Israel confirmed it limited Gaza’s fishing zone to six nautical miles. Hundreds attended Abu al-Ata’s funeral on Tuesday afternoon, with many chanting against Israel.
Speaking from the funeral, Abu al-Ata’s father Salim said his son had disappeared for a week after his name was circulating in Israeli media – blaming him for a barrage of rockets fired into Israel on 2 November. He added: “It’s a crime to bomb him when he is asleep at his home.”
In Israel, at least one home has taken a direct hit from rocket fire, schools in the southern and central districts were closed for the first time since the war with Gaza in 2014.
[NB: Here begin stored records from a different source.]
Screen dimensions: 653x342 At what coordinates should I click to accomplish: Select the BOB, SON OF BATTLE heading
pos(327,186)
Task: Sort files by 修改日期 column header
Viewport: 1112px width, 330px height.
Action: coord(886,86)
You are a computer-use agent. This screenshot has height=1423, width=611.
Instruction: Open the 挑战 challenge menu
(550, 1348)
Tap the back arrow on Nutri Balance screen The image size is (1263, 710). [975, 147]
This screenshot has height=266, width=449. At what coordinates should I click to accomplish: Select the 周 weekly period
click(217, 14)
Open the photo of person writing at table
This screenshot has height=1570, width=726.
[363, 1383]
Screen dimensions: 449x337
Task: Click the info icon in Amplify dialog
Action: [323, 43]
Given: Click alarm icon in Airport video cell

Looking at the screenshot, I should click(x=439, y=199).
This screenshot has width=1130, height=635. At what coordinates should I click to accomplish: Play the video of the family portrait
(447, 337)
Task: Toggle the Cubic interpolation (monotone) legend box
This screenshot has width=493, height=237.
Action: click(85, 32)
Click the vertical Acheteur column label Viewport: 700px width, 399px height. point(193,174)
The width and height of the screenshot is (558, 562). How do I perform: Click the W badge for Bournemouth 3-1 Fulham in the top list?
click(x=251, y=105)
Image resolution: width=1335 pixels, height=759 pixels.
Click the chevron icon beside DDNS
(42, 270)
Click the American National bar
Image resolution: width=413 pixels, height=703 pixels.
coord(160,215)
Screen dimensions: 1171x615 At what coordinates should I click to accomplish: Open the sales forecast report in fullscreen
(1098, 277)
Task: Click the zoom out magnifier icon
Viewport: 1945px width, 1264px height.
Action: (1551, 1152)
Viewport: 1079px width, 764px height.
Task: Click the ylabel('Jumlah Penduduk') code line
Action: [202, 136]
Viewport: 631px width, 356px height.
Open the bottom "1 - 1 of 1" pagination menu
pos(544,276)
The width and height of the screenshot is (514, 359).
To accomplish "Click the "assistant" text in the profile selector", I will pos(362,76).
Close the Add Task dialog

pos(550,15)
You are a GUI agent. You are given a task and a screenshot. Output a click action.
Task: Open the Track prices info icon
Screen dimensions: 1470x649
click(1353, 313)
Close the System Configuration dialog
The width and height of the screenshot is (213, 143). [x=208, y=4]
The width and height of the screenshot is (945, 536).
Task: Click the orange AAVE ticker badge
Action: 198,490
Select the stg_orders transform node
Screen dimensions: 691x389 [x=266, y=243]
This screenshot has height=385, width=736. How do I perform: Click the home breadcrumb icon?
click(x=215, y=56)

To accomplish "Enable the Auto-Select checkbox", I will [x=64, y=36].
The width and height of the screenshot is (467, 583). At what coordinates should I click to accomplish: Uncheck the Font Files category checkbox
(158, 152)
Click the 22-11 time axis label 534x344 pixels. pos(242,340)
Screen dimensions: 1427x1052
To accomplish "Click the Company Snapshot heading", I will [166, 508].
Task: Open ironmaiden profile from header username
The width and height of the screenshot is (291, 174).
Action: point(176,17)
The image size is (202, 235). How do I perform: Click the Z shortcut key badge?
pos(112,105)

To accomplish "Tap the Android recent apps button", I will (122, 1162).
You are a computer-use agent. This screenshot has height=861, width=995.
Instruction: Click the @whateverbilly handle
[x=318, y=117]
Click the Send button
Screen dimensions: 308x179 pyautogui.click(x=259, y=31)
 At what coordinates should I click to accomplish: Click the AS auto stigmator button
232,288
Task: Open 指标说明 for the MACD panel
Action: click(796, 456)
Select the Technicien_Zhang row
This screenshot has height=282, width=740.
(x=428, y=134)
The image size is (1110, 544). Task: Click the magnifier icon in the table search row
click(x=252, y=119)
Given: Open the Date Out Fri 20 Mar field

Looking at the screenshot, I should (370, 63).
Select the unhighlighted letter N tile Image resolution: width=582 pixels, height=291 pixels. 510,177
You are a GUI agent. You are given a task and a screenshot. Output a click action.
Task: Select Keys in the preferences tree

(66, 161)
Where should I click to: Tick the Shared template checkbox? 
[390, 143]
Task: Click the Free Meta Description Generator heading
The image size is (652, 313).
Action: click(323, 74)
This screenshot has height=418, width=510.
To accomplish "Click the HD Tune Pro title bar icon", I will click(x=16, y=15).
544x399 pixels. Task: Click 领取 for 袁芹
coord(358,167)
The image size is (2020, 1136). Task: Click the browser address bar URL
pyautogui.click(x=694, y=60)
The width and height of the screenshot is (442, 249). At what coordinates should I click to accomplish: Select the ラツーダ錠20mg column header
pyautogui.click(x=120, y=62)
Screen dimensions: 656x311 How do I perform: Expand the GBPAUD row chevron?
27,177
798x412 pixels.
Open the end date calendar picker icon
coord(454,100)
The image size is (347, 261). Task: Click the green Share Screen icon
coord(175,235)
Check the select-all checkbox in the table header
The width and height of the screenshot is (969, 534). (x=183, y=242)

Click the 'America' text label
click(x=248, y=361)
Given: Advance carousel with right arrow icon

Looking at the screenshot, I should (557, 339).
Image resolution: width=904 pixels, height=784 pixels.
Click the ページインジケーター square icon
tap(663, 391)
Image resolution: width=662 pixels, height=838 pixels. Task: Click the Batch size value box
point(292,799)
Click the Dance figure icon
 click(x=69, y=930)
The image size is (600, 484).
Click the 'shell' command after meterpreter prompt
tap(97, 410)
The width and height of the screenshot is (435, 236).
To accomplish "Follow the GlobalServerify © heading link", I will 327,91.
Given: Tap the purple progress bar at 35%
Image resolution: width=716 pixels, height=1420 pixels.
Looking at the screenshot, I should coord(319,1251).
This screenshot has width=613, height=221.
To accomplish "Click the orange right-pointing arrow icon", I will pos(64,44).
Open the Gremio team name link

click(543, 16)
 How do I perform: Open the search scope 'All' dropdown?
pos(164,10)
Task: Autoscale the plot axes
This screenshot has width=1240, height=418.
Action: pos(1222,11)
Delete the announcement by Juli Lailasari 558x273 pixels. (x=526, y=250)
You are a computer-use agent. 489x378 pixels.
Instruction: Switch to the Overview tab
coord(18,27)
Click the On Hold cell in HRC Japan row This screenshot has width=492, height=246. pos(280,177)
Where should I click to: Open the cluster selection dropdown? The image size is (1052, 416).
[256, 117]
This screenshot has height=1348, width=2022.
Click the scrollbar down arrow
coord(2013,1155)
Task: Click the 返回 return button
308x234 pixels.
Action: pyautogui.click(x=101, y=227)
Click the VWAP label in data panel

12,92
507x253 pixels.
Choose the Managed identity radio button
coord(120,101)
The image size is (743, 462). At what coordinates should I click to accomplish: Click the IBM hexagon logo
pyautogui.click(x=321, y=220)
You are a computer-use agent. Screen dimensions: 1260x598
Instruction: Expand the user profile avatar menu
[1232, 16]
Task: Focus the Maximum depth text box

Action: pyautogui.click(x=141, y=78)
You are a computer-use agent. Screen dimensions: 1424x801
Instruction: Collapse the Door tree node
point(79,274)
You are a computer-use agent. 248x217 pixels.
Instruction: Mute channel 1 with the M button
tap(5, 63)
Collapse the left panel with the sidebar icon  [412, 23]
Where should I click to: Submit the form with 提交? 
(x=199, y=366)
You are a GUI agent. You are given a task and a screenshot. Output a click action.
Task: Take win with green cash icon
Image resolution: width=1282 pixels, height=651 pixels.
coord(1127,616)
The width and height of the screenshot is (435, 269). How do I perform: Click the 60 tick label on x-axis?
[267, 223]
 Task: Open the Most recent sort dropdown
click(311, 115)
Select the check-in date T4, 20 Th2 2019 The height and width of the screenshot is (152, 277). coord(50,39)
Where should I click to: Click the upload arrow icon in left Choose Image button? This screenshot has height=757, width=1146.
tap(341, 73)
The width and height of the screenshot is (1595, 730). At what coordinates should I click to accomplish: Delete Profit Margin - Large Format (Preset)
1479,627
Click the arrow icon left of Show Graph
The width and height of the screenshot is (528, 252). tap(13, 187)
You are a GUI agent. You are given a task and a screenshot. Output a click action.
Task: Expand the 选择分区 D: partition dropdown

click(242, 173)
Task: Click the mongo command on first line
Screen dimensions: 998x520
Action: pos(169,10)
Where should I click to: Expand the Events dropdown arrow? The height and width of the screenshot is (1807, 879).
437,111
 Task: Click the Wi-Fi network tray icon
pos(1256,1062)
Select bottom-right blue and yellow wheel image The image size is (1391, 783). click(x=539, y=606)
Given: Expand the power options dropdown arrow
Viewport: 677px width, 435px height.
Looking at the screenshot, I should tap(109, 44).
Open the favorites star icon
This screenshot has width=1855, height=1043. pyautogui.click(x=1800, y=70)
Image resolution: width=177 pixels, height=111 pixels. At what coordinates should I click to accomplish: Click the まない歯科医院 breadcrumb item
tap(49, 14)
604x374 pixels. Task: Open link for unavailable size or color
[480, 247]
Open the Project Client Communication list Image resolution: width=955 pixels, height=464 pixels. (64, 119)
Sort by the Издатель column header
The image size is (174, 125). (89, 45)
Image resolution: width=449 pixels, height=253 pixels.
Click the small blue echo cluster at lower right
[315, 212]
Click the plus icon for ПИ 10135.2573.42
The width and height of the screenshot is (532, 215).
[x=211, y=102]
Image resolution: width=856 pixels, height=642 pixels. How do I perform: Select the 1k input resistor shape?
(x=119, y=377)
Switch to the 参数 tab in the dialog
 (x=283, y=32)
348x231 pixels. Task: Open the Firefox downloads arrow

Non-essential work near Gaza has also been cancelled and bomb shelters opened. Videos were shared showing a rocket hitting a road in southern Israel, narrowly missing traffic.
The EU condemned the barrage of rocket fire and called for “rapid and complete de-escalation”. Jordan meanwhile blamed Israel for the sudden outbreak of violence, saying fighting will only “deepen” despair in Gaza and “promote extremist agendas in the region.”
Over the last year, militants in Gaza and Israel’s military have teetered on the cusp of war with multiple serious cross border flare-ups, triggered in part by the start of Great March of Return protests in the 25-mile-long enclave.
Since the Gaza rallies began in March last year, much of them triggered by a 12-year-long Israeli- and Egyptian-siege on the Strip, nearly 270 Palestinians have been killed and thousands more wounded by Israeli troops.
Israel said Palestinians have repeatedly attacked the border zone and threatened citizens in southern Israel, by launching firebombs and kites tied with explosive devices.